__Data under study__
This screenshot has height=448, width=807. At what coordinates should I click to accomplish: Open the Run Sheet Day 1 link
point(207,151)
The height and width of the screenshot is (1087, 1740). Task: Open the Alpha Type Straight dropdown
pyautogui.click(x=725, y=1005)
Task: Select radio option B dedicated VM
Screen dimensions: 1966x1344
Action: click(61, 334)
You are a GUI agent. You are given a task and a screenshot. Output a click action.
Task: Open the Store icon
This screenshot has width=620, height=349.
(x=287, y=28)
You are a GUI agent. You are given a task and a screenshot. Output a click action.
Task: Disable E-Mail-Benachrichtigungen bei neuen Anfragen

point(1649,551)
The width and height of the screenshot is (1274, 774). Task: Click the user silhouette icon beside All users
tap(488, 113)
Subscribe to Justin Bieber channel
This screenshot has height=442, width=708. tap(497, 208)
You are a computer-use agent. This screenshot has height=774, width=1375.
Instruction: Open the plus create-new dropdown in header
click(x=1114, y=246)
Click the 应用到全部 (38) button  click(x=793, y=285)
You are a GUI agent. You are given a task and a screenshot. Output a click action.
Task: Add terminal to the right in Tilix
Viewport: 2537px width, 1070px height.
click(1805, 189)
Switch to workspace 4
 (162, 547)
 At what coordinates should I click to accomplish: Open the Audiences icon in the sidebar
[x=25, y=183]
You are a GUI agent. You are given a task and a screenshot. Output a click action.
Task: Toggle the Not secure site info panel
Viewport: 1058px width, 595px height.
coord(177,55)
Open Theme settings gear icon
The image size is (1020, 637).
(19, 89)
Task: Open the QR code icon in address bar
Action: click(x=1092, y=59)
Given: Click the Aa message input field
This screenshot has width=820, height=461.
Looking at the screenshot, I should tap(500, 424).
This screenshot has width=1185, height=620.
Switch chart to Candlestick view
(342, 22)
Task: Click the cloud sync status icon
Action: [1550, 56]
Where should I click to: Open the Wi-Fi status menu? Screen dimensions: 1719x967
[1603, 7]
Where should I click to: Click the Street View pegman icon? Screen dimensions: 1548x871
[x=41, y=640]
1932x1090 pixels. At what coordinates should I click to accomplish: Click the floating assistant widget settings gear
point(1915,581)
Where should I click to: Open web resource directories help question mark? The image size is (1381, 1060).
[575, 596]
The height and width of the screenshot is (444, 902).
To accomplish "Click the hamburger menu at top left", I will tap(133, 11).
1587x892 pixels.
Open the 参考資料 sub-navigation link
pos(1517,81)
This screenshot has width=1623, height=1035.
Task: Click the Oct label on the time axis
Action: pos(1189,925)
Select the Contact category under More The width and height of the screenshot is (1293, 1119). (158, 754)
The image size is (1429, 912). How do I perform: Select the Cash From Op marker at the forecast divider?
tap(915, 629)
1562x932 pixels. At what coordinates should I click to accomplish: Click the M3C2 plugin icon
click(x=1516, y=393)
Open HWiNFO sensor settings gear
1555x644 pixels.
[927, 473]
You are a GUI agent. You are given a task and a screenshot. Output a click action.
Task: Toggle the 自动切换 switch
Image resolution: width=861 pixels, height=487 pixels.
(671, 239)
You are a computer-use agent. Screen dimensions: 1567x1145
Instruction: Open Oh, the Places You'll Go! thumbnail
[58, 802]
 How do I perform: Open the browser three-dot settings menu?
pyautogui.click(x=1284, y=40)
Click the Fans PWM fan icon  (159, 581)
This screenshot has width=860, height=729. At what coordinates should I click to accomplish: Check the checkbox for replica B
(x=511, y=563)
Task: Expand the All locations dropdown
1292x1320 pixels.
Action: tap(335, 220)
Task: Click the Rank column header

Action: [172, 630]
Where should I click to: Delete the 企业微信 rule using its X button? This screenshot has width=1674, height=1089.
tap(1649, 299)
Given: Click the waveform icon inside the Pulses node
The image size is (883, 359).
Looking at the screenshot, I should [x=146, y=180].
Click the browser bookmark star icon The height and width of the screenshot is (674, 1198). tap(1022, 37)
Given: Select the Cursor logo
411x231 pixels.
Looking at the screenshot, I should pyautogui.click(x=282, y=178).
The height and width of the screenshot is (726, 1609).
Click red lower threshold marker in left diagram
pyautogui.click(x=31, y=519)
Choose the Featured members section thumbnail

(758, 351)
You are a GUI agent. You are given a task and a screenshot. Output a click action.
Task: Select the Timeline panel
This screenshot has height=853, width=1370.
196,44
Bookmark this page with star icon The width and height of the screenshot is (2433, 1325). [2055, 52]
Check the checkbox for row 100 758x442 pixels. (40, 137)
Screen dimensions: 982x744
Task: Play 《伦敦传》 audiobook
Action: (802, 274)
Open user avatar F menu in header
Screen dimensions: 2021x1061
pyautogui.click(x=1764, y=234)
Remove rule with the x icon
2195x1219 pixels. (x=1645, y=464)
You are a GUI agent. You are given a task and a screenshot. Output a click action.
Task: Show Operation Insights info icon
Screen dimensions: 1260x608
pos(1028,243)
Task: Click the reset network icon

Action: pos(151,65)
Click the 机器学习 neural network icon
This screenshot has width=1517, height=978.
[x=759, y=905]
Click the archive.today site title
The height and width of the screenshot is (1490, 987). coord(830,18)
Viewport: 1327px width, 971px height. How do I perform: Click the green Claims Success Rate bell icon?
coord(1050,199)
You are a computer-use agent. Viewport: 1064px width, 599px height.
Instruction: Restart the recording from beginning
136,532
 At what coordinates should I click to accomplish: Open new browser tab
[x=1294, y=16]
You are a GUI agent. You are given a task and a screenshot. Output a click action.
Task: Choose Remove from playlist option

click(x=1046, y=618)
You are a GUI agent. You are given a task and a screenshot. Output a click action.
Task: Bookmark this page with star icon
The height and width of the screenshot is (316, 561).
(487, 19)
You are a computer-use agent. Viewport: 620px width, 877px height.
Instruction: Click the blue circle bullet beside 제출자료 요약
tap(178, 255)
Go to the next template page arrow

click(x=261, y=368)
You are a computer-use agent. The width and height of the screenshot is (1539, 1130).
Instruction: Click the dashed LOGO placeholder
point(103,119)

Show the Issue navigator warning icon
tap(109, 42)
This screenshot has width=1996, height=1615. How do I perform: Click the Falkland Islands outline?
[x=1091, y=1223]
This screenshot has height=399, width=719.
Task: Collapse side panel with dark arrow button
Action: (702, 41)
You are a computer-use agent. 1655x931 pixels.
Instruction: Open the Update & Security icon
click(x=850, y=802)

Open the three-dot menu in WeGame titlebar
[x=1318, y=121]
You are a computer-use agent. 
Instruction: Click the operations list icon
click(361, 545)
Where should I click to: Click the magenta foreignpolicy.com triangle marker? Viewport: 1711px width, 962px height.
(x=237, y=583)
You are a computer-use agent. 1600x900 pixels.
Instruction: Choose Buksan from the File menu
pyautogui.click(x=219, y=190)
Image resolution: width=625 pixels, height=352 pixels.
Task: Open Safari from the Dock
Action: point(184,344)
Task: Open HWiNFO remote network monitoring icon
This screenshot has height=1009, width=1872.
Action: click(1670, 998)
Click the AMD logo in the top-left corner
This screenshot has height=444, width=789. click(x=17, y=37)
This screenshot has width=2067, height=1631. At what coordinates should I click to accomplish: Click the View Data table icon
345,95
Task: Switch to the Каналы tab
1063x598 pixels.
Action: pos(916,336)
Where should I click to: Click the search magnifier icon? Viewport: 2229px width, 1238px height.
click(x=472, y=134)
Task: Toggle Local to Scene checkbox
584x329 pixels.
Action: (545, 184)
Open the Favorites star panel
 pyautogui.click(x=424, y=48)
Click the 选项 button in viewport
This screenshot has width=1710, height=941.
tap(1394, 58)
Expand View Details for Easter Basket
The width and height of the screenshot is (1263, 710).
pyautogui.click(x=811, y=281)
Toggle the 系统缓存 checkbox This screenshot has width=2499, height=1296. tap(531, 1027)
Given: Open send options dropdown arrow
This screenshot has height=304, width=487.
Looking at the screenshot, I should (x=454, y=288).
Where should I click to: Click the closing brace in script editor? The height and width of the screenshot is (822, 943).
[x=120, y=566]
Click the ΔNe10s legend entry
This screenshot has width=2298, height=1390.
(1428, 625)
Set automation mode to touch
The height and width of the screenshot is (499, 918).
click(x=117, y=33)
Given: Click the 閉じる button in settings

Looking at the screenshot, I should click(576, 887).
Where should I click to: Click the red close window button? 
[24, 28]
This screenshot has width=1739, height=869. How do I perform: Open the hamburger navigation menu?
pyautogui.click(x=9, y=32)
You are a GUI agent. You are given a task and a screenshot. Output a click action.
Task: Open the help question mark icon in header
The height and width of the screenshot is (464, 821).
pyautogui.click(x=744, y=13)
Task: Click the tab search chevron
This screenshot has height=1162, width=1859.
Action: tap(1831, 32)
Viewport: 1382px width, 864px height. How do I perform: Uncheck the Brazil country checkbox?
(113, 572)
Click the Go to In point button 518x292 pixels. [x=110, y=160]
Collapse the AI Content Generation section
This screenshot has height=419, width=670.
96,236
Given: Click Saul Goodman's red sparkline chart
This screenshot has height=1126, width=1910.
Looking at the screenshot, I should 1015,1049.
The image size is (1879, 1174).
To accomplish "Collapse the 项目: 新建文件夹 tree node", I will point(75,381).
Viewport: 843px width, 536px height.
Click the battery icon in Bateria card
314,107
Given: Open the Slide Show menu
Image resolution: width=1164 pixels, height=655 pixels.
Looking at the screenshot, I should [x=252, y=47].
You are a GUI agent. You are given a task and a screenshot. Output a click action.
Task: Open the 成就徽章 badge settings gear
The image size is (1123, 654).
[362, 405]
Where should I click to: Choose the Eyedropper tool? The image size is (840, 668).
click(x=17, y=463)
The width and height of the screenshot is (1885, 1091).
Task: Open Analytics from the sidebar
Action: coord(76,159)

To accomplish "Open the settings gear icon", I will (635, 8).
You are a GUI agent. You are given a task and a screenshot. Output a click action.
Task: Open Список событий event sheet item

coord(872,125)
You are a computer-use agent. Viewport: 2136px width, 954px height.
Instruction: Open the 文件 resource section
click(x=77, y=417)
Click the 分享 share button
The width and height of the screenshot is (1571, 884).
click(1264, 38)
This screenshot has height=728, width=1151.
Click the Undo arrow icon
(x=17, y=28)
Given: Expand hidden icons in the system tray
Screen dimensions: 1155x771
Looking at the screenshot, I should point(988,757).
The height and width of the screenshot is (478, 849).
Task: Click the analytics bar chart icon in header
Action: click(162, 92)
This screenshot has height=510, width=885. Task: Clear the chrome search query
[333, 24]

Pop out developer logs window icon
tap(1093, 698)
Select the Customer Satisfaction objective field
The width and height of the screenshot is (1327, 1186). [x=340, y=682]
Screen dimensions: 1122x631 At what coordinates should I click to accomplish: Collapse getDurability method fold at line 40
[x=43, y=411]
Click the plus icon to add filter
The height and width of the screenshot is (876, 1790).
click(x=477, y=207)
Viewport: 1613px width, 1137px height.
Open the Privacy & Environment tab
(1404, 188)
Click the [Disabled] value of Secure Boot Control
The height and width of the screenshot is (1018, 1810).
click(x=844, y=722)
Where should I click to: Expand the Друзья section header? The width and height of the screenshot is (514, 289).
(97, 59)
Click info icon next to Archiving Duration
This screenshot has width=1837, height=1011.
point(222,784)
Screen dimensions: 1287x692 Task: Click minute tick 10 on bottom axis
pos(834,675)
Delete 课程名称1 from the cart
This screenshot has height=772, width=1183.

__Work order__
Lines that contain "Toggle" should be pulled from the entries above and reported.

__Exercise answer__
Task: Toggle the Not secure site info panel
Task: Toggle the 自动切换 switch
Task: Toggle Local to Scene checkbox
Toggle the 系统缓存 checkbox This screenshot has width=2499, height=1296. tap(531, 1027)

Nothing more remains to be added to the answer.